Administrative Services Only (ASO)

What Is Administrative Services Only (ASO)?

Administrative services only (ASO) is an agreement in which a company retains its profit and control by funding an employee benefits plan but hires an outside company to handle its administration.

Agency services only (ASO) is a form of private health insurance administration provided by an external third party running the program and allowing the contracting employer to maintain regulatory liability for the program.

Understanding Administrative Services Only (ASO)

The benefits offered to Administrative Services Only (ASO) beneficiaries may vary depending on the terms of the ASO arrangement between an employer and insurance company or a third-party administrator (TPA). The terms Administrative Services Only (ASO) and Administrative Services Arrangement (ASA) refer to plans where the insurance company provides little to no insurance protection to participants. 
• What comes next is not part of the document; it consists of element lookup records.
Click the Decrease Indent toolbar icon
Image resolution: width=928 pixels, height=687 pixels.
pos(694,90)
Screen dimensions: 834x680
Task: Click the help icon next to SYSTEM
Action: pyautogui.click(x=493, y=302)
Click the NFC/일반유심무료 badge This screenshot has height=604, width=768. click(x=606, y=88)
An Administrative Services Only (ASO) plan is a type of self-funded plan. A self-funded plan is one in which the employer takes full responsibility for claims made to the plan. Under most ASO plans, the employer assumes responsibility for paying medical bills that exceed a specified level—for example, $10,000 per insured person. In exchange, the insurance company pays or reimburses the employer for those expenses.
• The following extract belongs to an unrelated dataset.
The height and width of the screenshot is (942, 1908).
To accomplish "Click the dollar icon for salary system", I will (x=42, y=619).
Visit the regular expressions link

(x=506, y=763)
Administrative Services Only (ASO) insurance plans offer pre-tax, comprehensive benefits that typically cover short-term disability, health, dental, and vision benefits. Because each ASO plan is specific to a company’s needs and budget, there is no standard benefits package.

Types of ASO

There are two types of ASO

1. Pay-as-you-go 

Different companies offer different Pay-as-you-go (PAYGO) plans, and employee costs can be unpredictable. Sometimes a certain amount will be paid into the plan every month, and sometimes it may vary from month to month. Payers and contractors only pay into a PAYGO plan if the employer/ contractor has made an offer acceptable to them.

Pay-as-you-go plans do not have defined payment terms and interest rates, and the contractor can project and calculate fees even though it is being billed into a different department within the company.

2. Budgeted Plan

A budgeted benefit plan is more targeted than a traditional benefits plan because it focuses on how much you will spend each month rather than your expected future income. Again, Budgeted plans help you achieve fair coverage for unexpected events – for example, you stop working and lose your job.

However, a Budgeted plan focuses on longer-term expenses rather than short-term disruptions, which is more valuable for those who frequently anticipate changing work schedules.

Traditional Administrator vs. Administrative Services Only (ASO)

The main differences between the two policies arise when it comes to responsibility for claims. Traditional administrative agreements typically grant authority to the insurer to make claims on behalf of the policyholder. At the same time, an ASO requires that a third party claim a process between the insurer and the claimant.

The most fundamental difference between the traditional administrator agreement (TA) and ASO is that the premium is fixed and public rather than variable and personal. Under the traditional TAA, employers can fix the premium and make it available to all employees regardless of whether they have a claim. The term “administrator” is used to describe a third party who administers a plan on behalf of an employee to understand their benefits under the plan better and negotiate with employers directly.

If you use a traditional administrator, unexpected costs could cause your insurance premiums to increase. On the other hand, when you use an ASO agreement, the cost savings help keep your premiums down.

Traditional administrator agreements and ASO arrangements both have their benefits and drawbacks. The former is more fixed, but the latter is more flexible. It’s important to consider both options before making a decision.

Advantages of Administrative Services Only (ASO)

With an ASO, the employer retains control of key benefits and cost-saving programs. By retaining part of the premium, the employer earns a tax advantage and may offer certain benefits not available under other plans. Programs that offset major medical expenses are usually included in an ASO plan.

ASO ensures that an employer will not exceed the maximum benefit exposure. The cost of coverage is saved and may be used in place of wages for their employees.

Stop-loss insurance protects against large, unforeseen expenses, ensuring that you remain profitable and continue to grow.

Disadvantages of Administrative Services Only (ASO)

To be fiscally sound, companies need to keep their losses at a minimum. 

The employers bear the entire burden of deficits. 

Traditional administrator plans may be more cost-efficient.

What Is a Recommended Stop Loss Level for an ASO Plan?

The recommended stop loss level for an ASO plan is $10,000 per eligible employee.

Is Self-Funded Healthcare the Same as Administrative Services Only?

Self-funded health care and administrative services only (ASO) are the same. These arrangements are the most popular method of purchasing healthcare coverage because they allow employers to determine what they will pay for when it comes to their health benefits.

Who Keeps the Profits in Fully Insured Coverage?

When a plan is fully insured, the insurance company retains the profits and risk and pays claims.

Example of ASO

An example of administrative services only (ASO) plan is called Good Medicare—it helps reduce administrative costs for your employer by allowing you to pay a lower fee for health care than what you would pay if you had your plan. The fee reduction effectively pays for the administrative costs of paying for your insurance, eliminating most of the cost savings for your employer.